Basic Fonio

Pierre Thiam

Senegal, Brooklyn, NY

"This healthy, gluten-free grain can be used as a side in the same way you would use rice, couscous, or quinoa. These are two basic methods for steaming fonio. You can cook it in a steamer basket (the traditional way) or just in a pot on the stove. I’ve also had success cooking it in the rice cooker, if you have one (keep the ratio of fonio to water 1:1). You can always add a little bit of butter or oil to the fonio while cooking to keep the grains more separated, if you’d like. If you can’t find fonio, quinoa would make a good substitute." —Pierre Thiam

Use this basic grain recipe in Pierre Thiam's mango fonio salad.

Reprinted from Senegal: Modern Senegalese Recipes from the Source to the Bowl by Pierre Thiam with Jennifer Sit.


  • 1 cup uncooked fonio or quinoa
  • Salt


In a large bowl, wash the fonio grains (or quinoa) by submerging in warm water, swishing the grains around with your fingers, then pouring out and replacing the water several times until it runs clear. Drain well.

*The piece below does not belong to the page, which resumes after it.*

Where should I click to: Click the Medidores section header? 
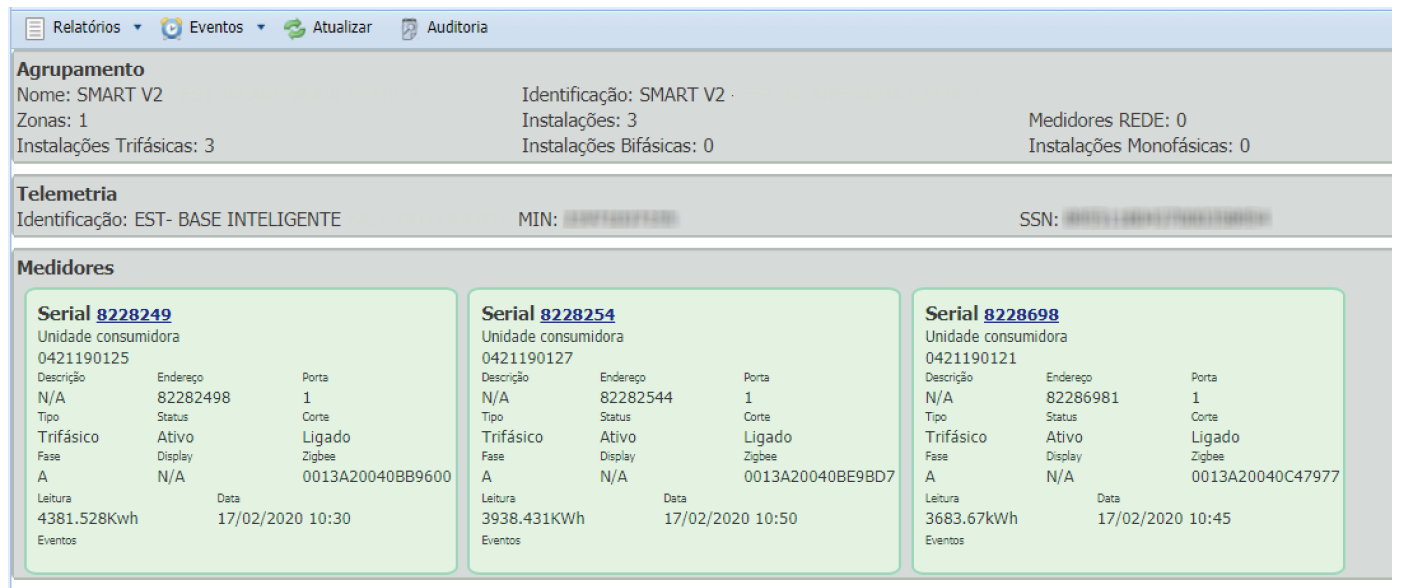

If using a steamer: place the fonio in the top of a steamer basket lined with a layer of damp cheesecloth. Set over simmering salted water, cover, and steam for about 15 minutes. Remove from the heat and fluff with a fork. Drizzle a few tablespoons of salted water over the fonio and steam again until the grains are completely tender, another 5 to 10 minutes. Fluff with a fork and 

If not using a steamer: bring 1 cup of water to a boil in a medium pot. Stir in the cleaned raw fonio and 1 tablespoon of salt, cover tightly with the lid, and turn the heat to low. Cook for about 2 minutes, until the water is just absorbed. Turn off the heat and gently fluff with a fork, making sure you fluff the bottom where it’s wetter. Cover again for another 5 to 10 minutes, until tender.